Jocko Willink and David Goggins versus Leo Tolstoy, Ernest Hemingway and Hayden Carruth



There are some novels you read that make you think, ‘Why can’t all books be like this one?’ Leo Tolstoy’s Hadji Murat is one of them.

It’s set around 1850: the story of a Chechen warlord, Murat is a long-time adversary of the Russian army compelled to forge an uneasy alliance with his old foes once a rival warlord makes hostages of his mother, wives and son.

Hadji Murat is essentially an action story through which courses all of the moral complexity and spiritual sophistication of a ‘literary’ work. And it’s not boring, and exploring these themes doesn’t hold the story up in any way.

Hemingway was clearly an admirer of Tolstoy’s novel, and his own work, For Whom the Bell Tolls resonates with many of its echoes.

In fact, both these novels are stories of men engaged in action that resonate with the psychological implications of what happens to them, and around them. They move from the political into the personal.

The truth is, the most potent stories address these currents and are, in fact, what we relate to as ‘Truth’. They take us as close as possible to a true vicarious experience of what we’re reading. What we see, or what we imagine, becomes an extension of us.

And maybe this is my problem; at this point of identification, both Goggins and Wilink get muddy, and then go silent.


Both Goggins and Willink have been trained as killers. They kill on behalf of their government, in accordance with orders. I take it that killing is morally acceptable to both men, once it’s sanctioned accordingly.
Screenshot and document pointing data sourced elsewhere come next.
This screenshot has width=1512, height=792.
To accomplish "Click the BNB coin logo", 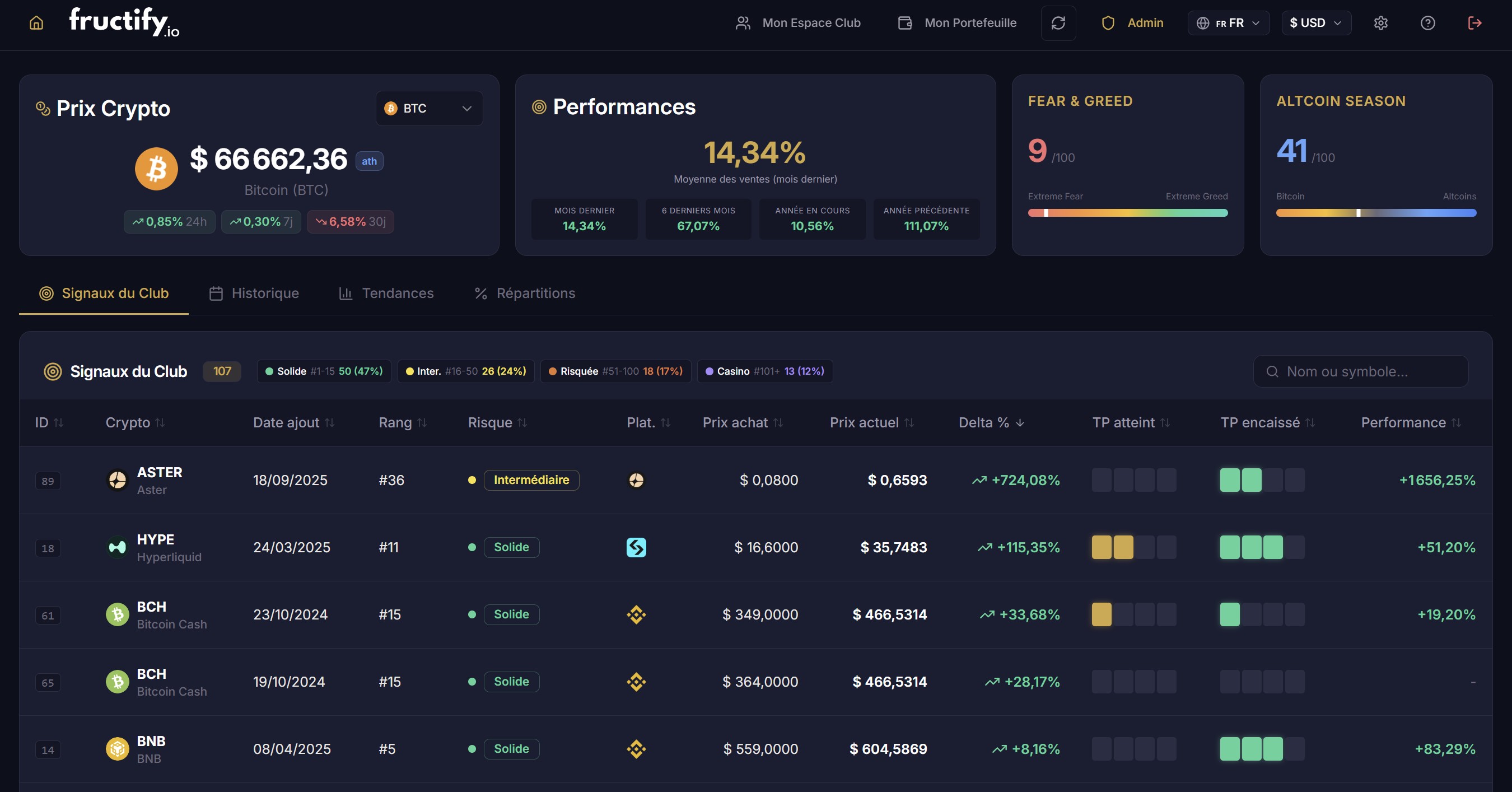I will 118,749.
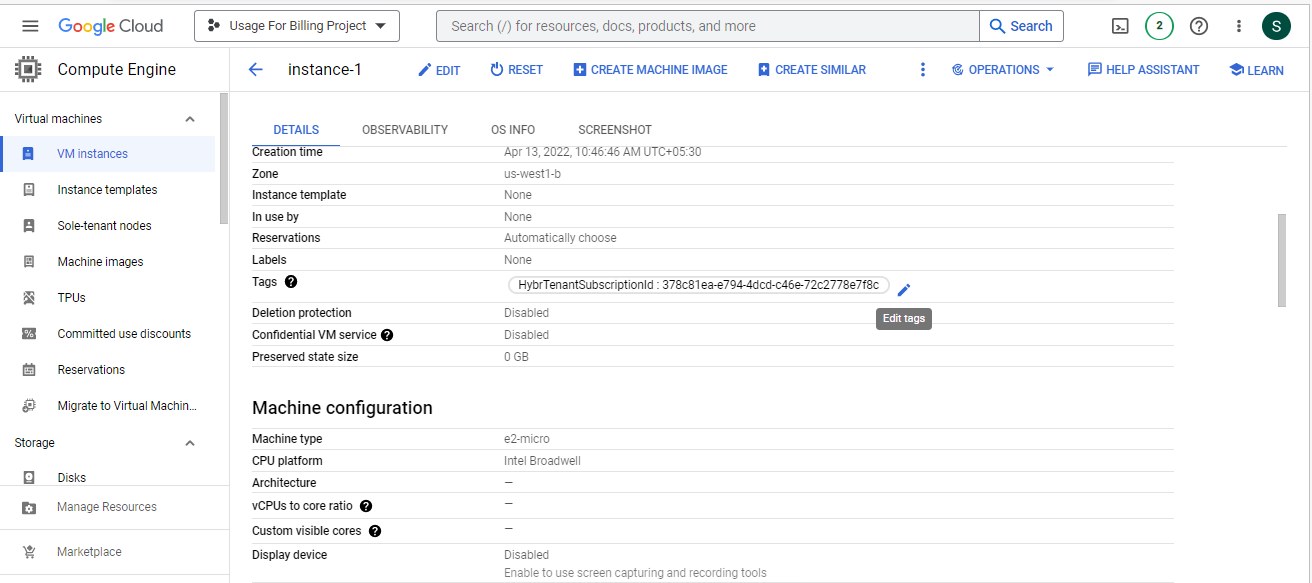Collapse the Virtual machines section
Image resolution: width=1312 pixels, height=583 pixels.
click(x=190, y=119)
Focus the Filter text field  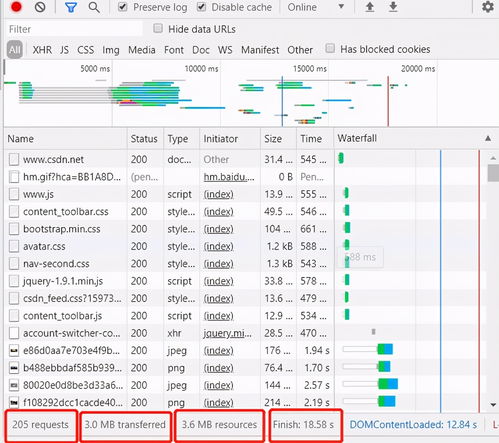[74, 29]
I listened to ‘Jocko Podcast 133: Face history so you can learn from it. The horrors of Unit 731.’ Unit 731 can be roughly considered the Japanese equivalent of Auschwitz.
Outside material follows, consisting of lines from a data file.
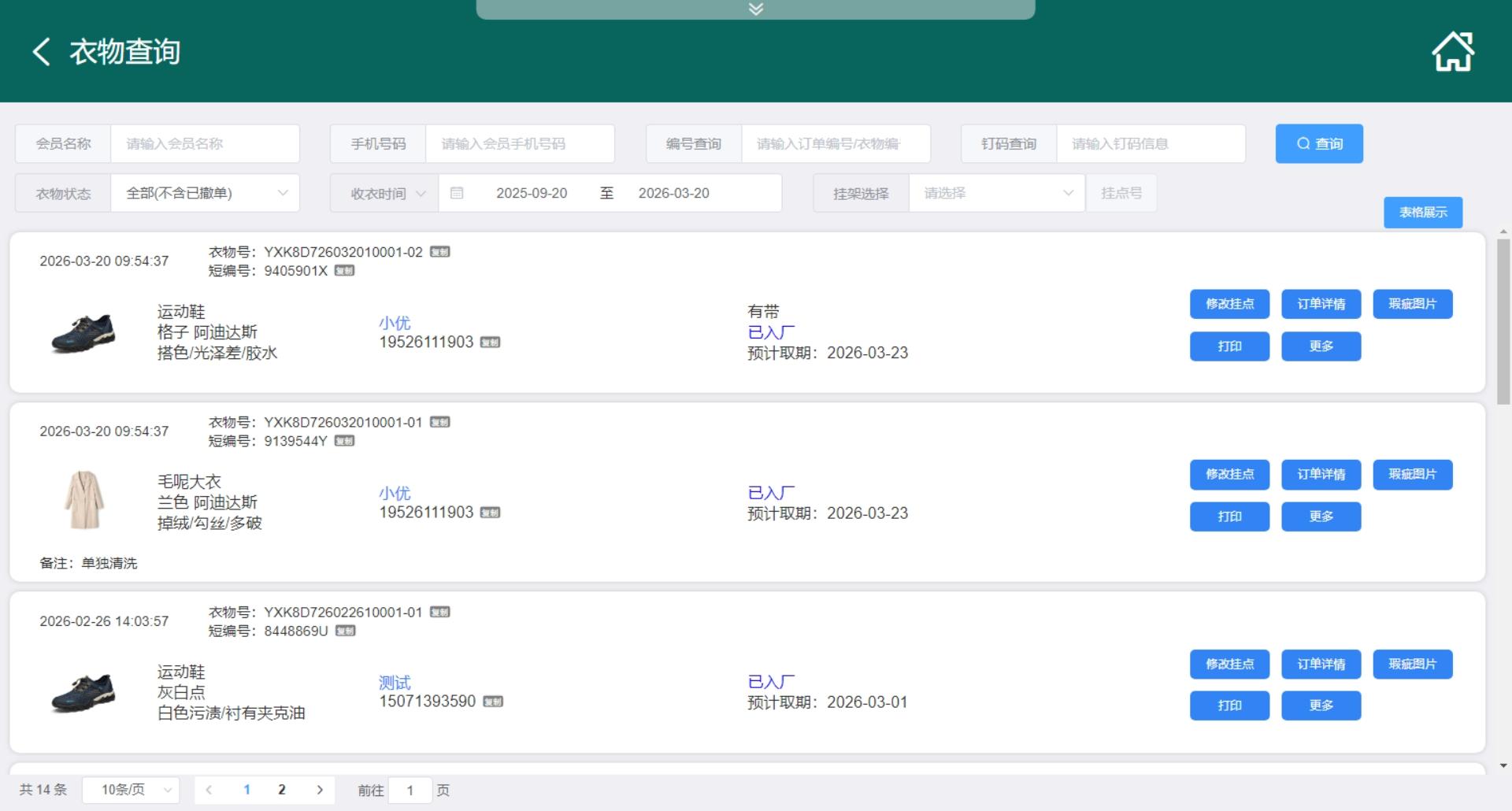Click the calendar icon in date range
The width and height of the screenshot is (1512, 811).
click(457, 193)
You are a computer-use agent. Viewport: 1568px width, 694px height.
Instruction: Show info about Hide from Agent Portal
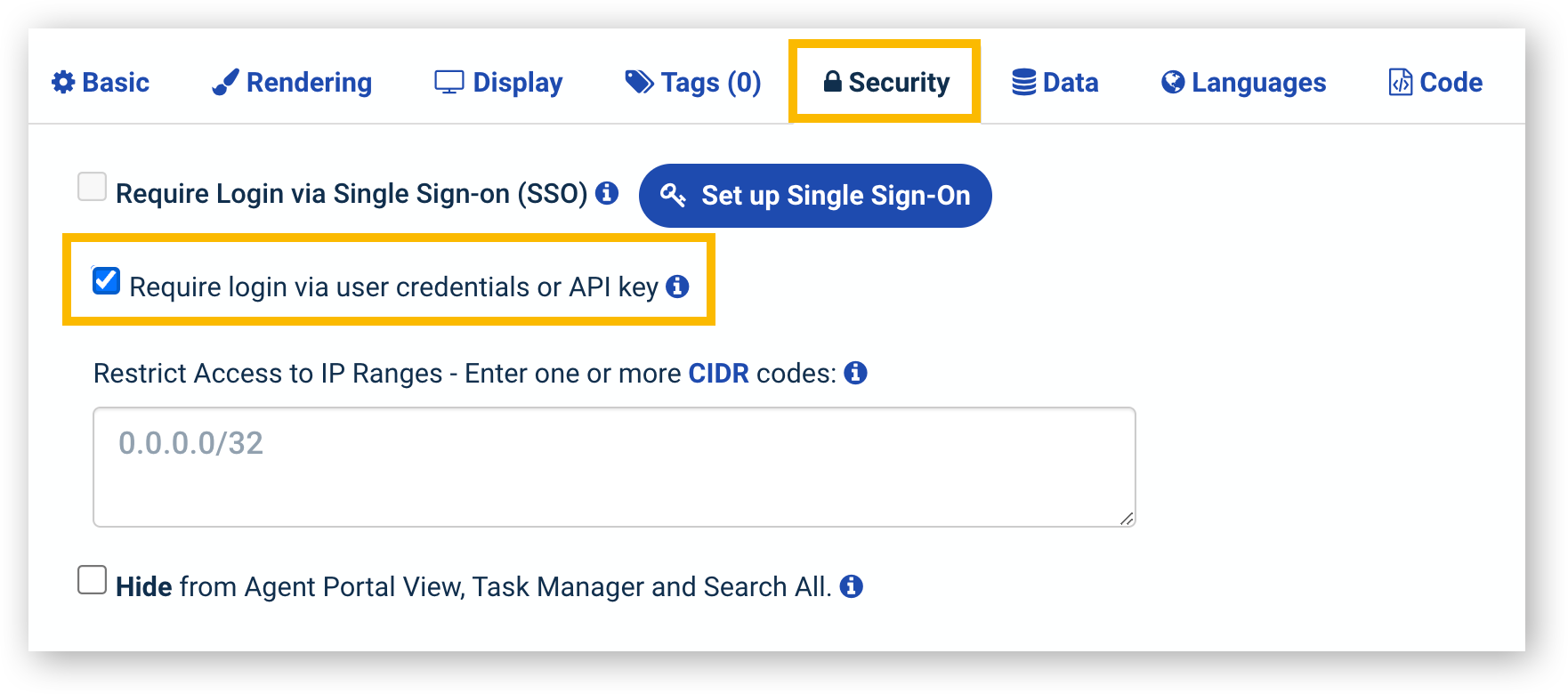pyautogui.click(x=852, y=586)

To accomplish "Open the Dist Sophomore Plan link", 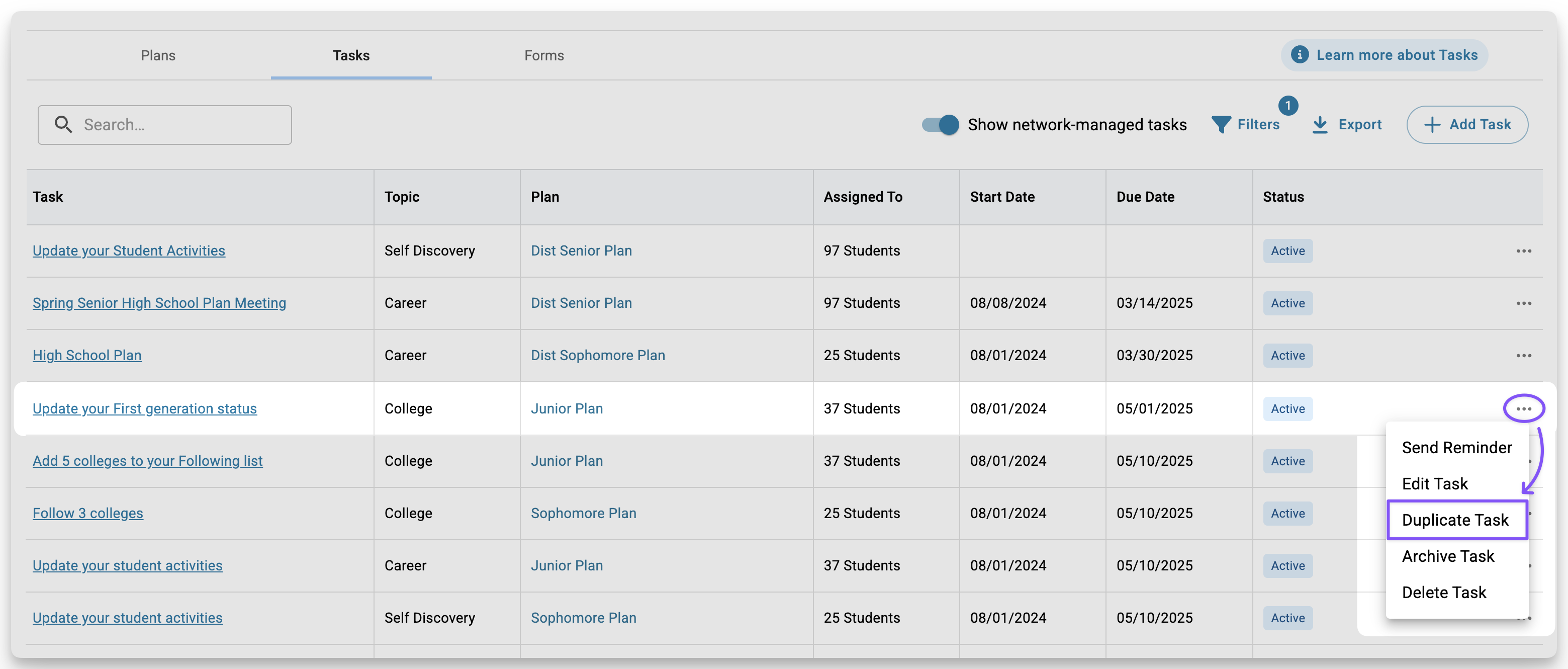I will coord(597,356).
In the course of discussion, Jocko relates the history of the facility and explains that, after the war, the Japanese soldiers running 731 received immunity from the US Government in exchange for surrendering their research.

In fact, various war criminals received this kind of amnesty from the US and the Soviets in exchange for research after the Second World War had concluded.

Jocko’s homily, at the conclusion of the episode and the full explanation of its horrors, was to say, ‘Good won. We won.’

One thing for sure, Jocko is not stupid. So how does he come up with that one? Surely, benefiting from those kinds of crimes against humanity implies some kind of complicity on the part of the allies?


I recently began reading the American poet, Hayden Carruth. He sticks in my mind because his style of sonnet composition is so unique. They’re kind of like these explanations, or diegesis on a given subject, that happen to follow the traditional sonnet structure.

You rose from our embrace and the small light spread
like an aureole around you. The long parabola
of neck and shoulder, flank and thigh I saw
permute itself through unfolding and unlimited
minuteness in the movement of your tall tread,
the spine-root swaying, the Picasso-like éclat
of scissoring slender legs. I knew some law
of Being was at work. At one time I had said
that love bestows such values, and so it does,
but the old man in his canto was right and wise:
ubi amor ibi ocullus est.
Always I wanted to give and in wanting
the poet. A man now, aging, I know the best
of love is not to bestow, but to recognize.

– Sonnet 10.

I wonder about a guy like Carruth; a refined, sophisticated body of work, but someone I’d never heard of. This is a guy whose life is pretty fast and loose, doesn’t do a lot but suffer, and I suspect a lot of his demons are personal.

But he’s produced these remarkable sonnets that are so beautiful, they become universal. His poetry reminds me of Carl Jung’s maxim that the purpose of human existence is to candle a flame of meaning in the darkness of mere being.

In fact, Carruth has done better; he’s kindled something that warms others, not only himself.       

It’s all very well to admire a polished, refined degree of fitness and the toughness required to develop it, as in the examples made by Goggins or Willink. But what about Carruth and his skills as a poet?

Jocko is certainly right about the value of discipline. I’m not sure if Carruth’s life – chequered with stints in mental institutions – necessarily demonstrates the adage, ‘Discipline equals freedom’. But Carruth certainly had it – his oeuvre is proof of that.

I think an idealist could certainly make a case that Carruth’s discipline creates what we can relate to as truth, and beauty. What is easily, and truthfully described as good. And it is a good that is not superficial; it is a profound good, sprung from a pellucid truth.